We've worked closely with Microsoft to create a new set of APIs that give email developers tools to secure their apps while adhering to the high standards we've set in Android for user privacy.

Google and Microsoft work together for user privacy

We teamed up with Microsoft to build a new way to offer the security that IT needs when using Microsoft Exchange, while offering the privacy employees have come to expect on personal Android devices.

IT admins have the option to require a user to follow a specified level of password complexity (options are for high, medium or low) to use their Exchange email app. If they don’t follow the set guidelines, they won’t be able to sync and access their corporate email. If IT needs to restrict or remove access on the device, no personal information, such as photos or downloads, will be removed. 
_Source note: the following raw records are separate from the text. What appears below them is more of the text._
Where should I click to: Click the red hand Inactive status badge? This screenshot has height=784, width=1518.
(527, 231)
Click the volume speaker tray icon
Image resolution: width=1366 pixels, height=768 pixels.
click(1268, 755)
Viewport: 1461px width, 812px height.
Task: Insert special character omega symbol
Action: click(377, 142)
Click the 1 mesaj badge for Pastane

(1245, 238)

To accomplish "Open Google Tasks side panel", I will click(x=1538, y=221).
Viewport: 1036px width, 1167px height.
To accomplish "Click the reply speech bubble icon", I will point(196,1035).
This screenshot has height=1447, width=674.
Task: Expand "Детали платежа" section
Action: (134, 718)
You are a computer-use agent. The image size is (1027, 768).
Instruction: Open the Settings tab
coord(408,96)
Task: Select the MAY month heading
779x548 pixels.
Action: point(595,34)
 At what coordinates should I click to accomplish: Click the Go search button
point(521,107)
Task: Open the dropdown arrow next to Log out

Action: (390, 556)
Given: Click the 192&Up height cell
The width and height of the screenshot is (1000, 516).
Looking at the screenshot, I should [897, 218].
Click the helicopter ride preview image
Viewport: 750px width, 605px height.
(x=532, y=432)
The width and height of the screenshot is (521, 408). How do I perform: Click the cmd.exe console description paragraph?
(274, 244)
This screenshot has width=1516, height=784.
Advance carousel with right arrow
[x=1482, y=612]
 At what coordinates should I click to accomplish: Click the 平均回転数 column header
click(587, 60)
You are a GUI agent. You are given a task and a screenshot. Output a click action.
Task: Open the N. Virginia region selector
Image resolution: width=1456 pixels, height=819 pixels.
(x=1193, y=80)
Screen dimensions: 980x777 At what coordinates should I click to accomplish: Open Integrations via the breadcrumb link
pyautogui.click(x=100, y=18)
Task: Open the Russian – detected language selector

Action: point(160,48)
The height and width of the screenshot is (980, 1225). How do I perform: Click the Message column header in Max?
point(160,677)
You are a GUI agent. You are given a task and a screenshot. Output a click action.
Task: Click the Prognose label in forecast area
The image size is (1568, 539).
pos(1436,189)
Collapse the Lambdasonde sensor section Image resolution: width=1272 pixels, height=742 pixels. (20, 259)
Combined with other Android technologies like the SafetyNet Attestation API, Android hardware-backed brute force protections and Google Play Protect, IT professionals can feel confident their data is protected by enterprise-grade security while giving their employees greater autonomy over their device. 

Bringing these improvements to more users

To make sure as many users as possible can benefit from this change, the Android team has developed a backwards-compatible implementation of this approach in Google Mobile Services. Email app developers can migrate away from Device Admin on any version of Android they support.

Both Gmail and Outlook will showcase this functionality later this month. As Android app developers update apps to meet the official Device Admin deprecation requirements in Android 10 later this year, look for your favorite email client to take advantage of this functionality soon.